Godrej has set up a new manufacturing facility at Khalapur near Mumbai with an initial production capacity of 15,000 units annually, five times higher than the roughly 3,000-unit capacity at its earlier Vikhroli plant — with plans to eventually expand capacity to 30,000 units.
While consumers largely see delivery riders and mobile apps, executives say the real operational complexity lies inside warehouses and fulfilment centres where products are constantly sorted, stacked, lifted and replenished in real time to ensure rapid order fulfilment.
“It’s very easy for us to imagine that 10-minute deliver, you just put it in the app and get it. But if you see the backend of how it happens, there is a huge supply chain continuously working,” Anil Lingayat, Executive Vice President and Business Head, Material Handling Equipment, Godrej Enterprises Group, told businessline.
According to Lingayat, the rapid expansion of quick-commerce platforms is creating a cascading warehouse infrastructure chain involving dark stores, fulfilment centres and large distribution hubs, each of which requires mechanised handling systems such as forklifts, reach trucks, stackers and pallet trucks.
“It is a spiralling effect.
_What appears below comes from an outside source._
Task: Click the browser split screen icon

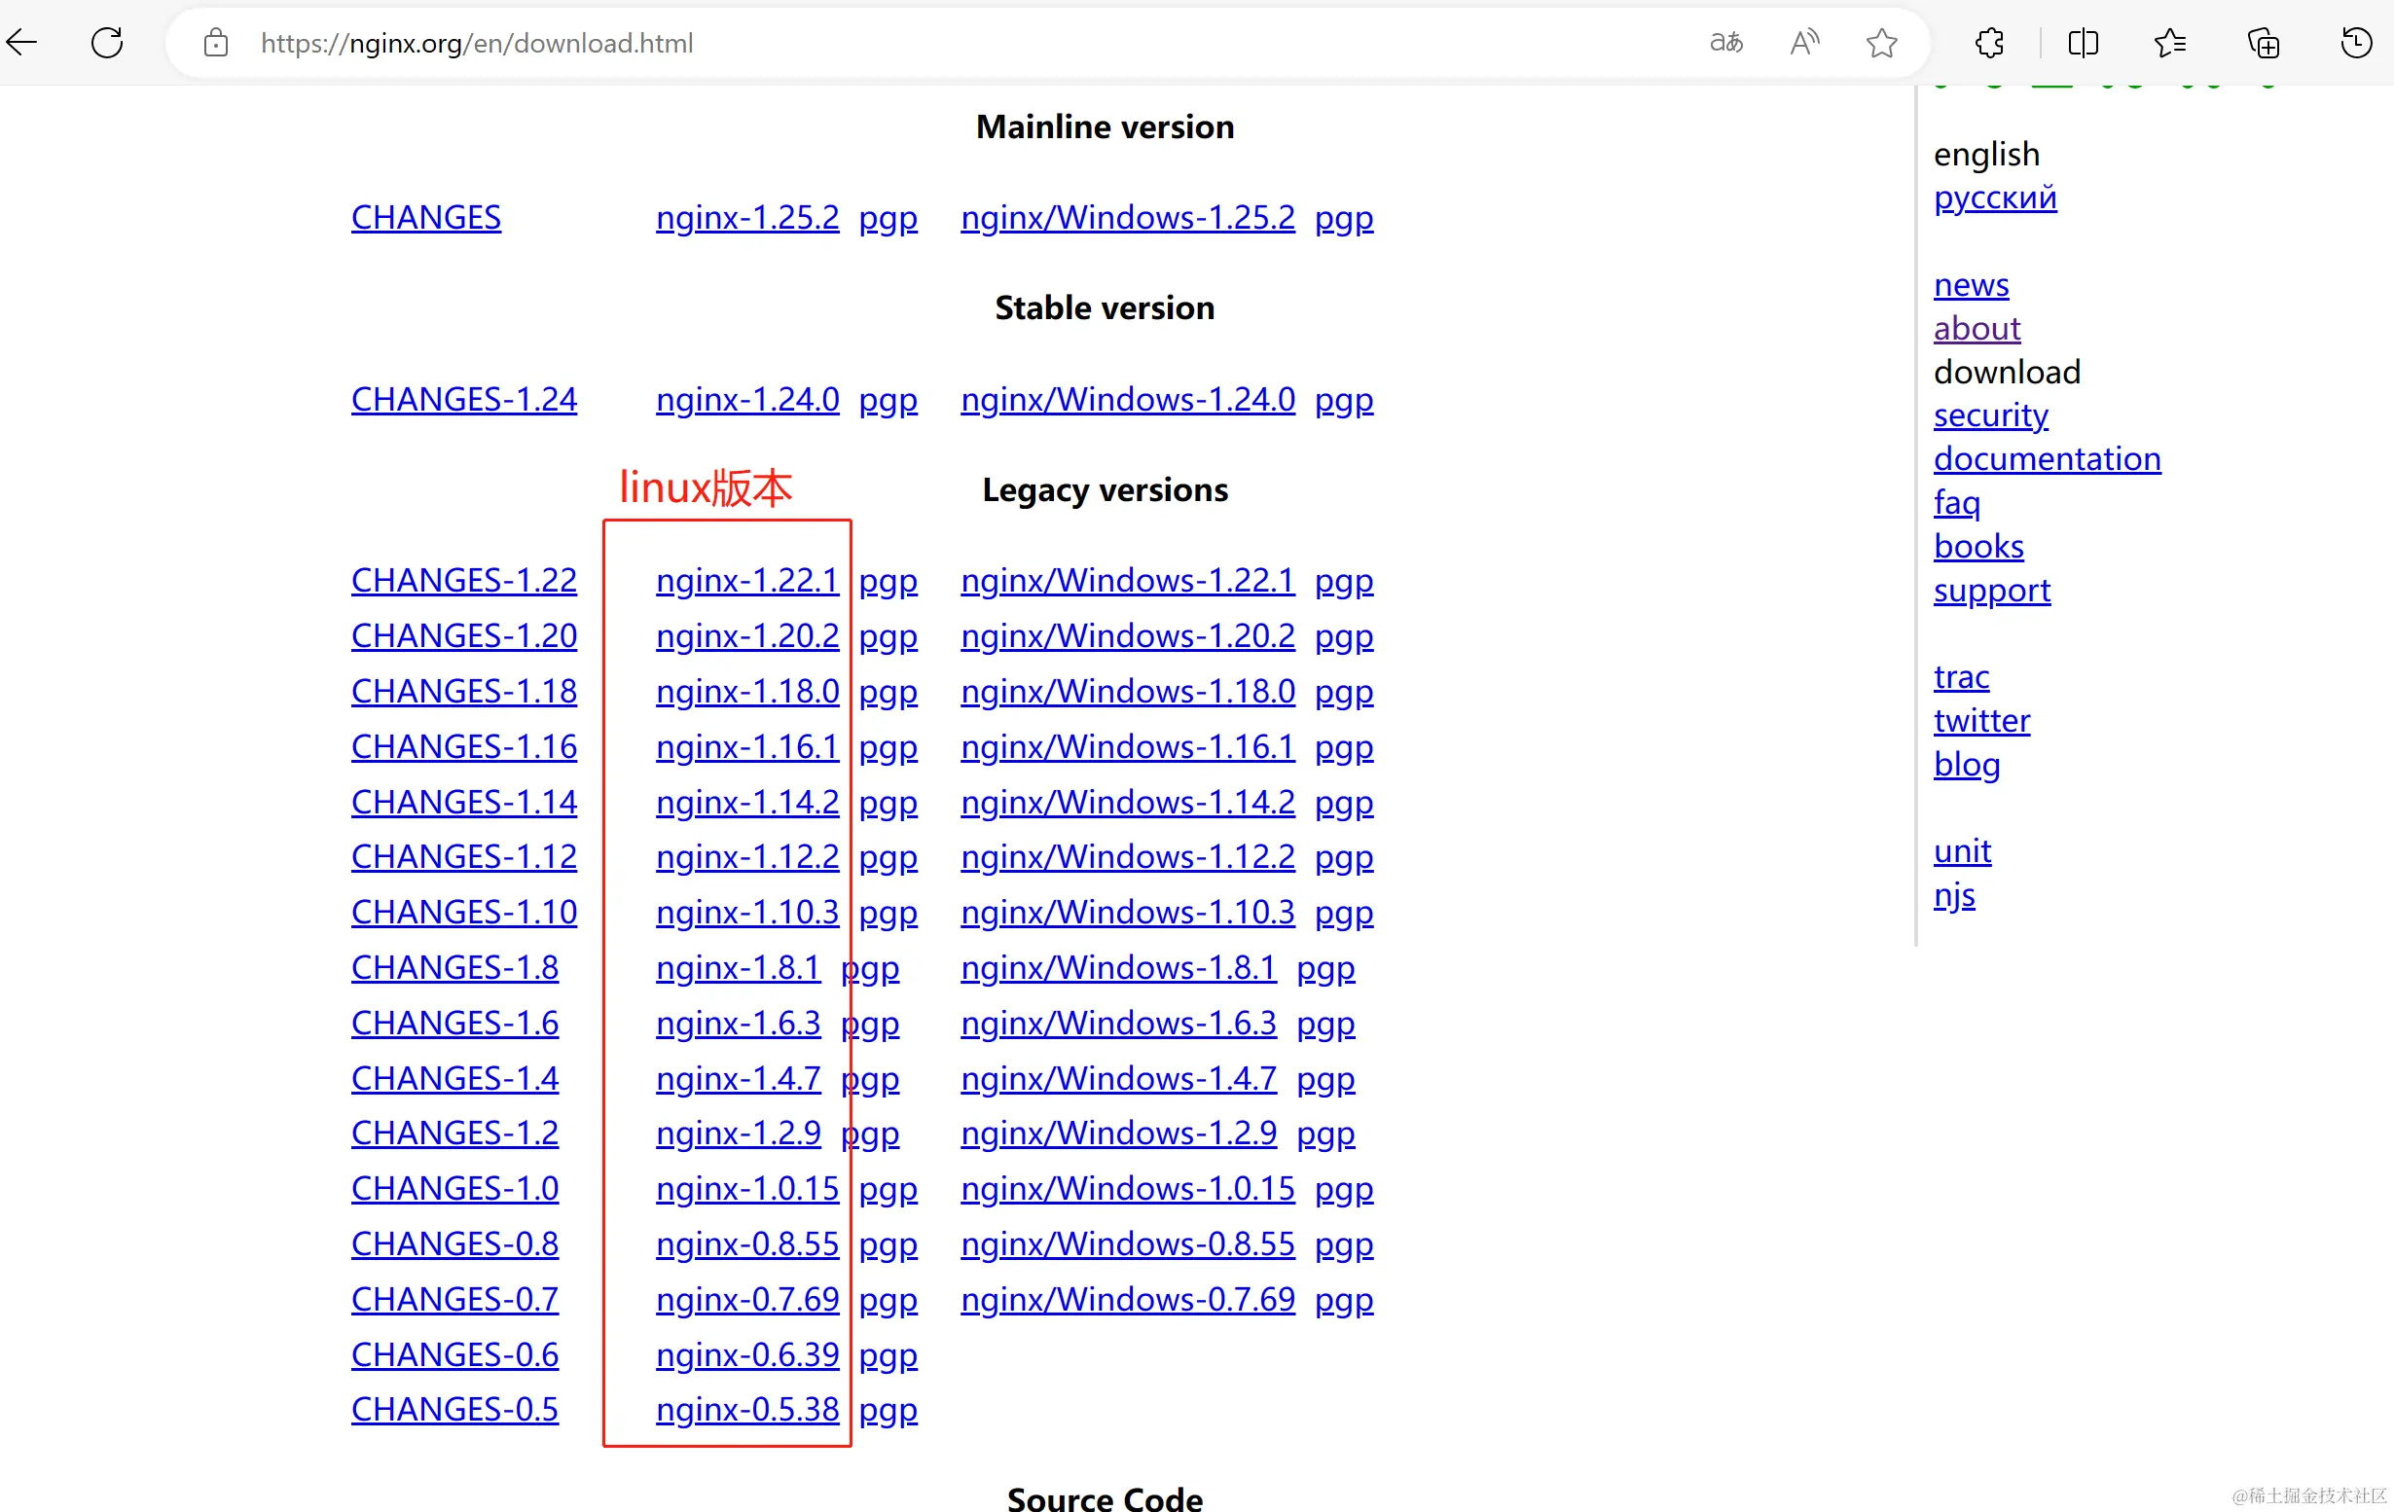Action: click(x=2083, y=44)
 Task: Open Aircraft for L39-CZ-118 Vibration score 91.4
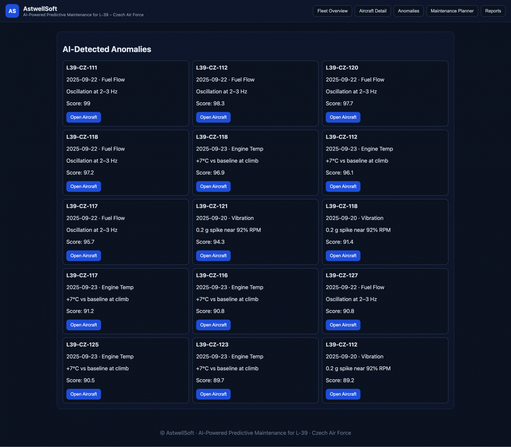[x=343, y=256]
First the dark stores come in, then the fulfilment centres come in, and then the distribution centres come in,” he explained. That is creating a multiplier effect for intralogistics providers as every layer of the quick-commerce supply chain requires warehouse automation systems and material handling equipment to maintain faster turnaround times and lower fulfilment costs.
Although e-commerce and quick-commerce currently account for around 8% of Godrej Material Handling’s business, the company expects the segment to become one of its fastest-growing demand drivers as online retail platforms expand deeper into Tier-2 and Tier-3 India.
The company expects the material handling business to return to healthy double-digit growth this fiscal after two relatively slower years, supported by rising demand from quick commerce, organised retail, manufacturing and SMEs.
Industry executives say the rise of quick commerce is also sharply increasing SKU complexity inside warehouses, forcing operators to invest in more agile and automated material handling systems capable of handling a wider variety of products within tighter delivery windows.
“SKU sizes will keep on increasing and that becomes a challenge to the industry as to how do we keep on innovating so that we do not let this performance deteriorate,” Lingayat said.
The economics of quick commerce are also making warehouse efficiency increasingly critical as platforms spend heavily on customer acquisition, discounts and faster fulfilment.
India’s material handling market still remains relatively underpenetrated despite the country’s rapidly expanding consumption economy. According to company estimates, annual sales of powered material handling equipment in India stand at just 25,000–26,000 units, translating into an industry size of roughly ₹4,000–4,500 crore.
China, by comparison, is estimated to sell nearly 8,00,000 such units annually.
Lingayat said India’s warehousing ecosystem is now gradually formalising as organised retail, e-commerce, manufacturing and logistics networks expand.
“India is always going to be landlocked. Land costs will rise, so warehousing has to go vertical,” he said, adding that vertical warehousing naturally increases the need for mechanised handling systems and warehouse automation equipment.
Godrej also sees labour shortages and rising workforce costs emerging as another structural trigger for warehouse mechanisation, especially as quick-commerce companies expand into smaller cities where labour availability can become inconsistent.
“As India moves into this curve, I think the cost of labour and availability of people to do menial jobs are also going to drive absorption of these equipments,” Lingayat said.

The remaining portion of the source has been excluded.